Assignment: Everything from the line holding "The image size is (1206, 874)." through the last line below must be repeated exactly, and nothing else.

....

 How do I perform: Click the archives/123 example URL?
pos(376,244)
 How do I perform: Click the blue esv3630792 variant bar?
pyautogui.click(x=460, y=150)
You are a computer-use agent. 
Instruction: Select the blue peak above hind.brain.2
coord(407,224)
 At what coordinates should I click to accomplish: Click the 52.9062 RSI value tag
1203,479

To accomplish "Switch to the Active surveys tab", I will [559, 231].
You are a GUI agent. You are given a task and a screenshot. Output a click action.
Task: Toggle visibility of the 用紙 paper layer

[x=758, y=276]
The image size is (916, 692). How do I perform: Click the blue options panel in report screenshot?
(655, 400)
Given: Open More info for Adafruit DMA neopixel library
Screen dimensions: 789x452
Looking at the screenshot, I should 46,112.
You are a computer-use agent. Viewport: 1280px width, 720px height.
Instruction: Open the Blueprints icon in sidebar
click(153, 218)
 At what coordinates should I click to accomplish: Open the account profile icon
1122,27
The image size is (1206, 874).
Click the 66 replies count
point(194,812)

....

Solution below:
The image size is (1206, 874).
Click the 66 replies count
point(194,812)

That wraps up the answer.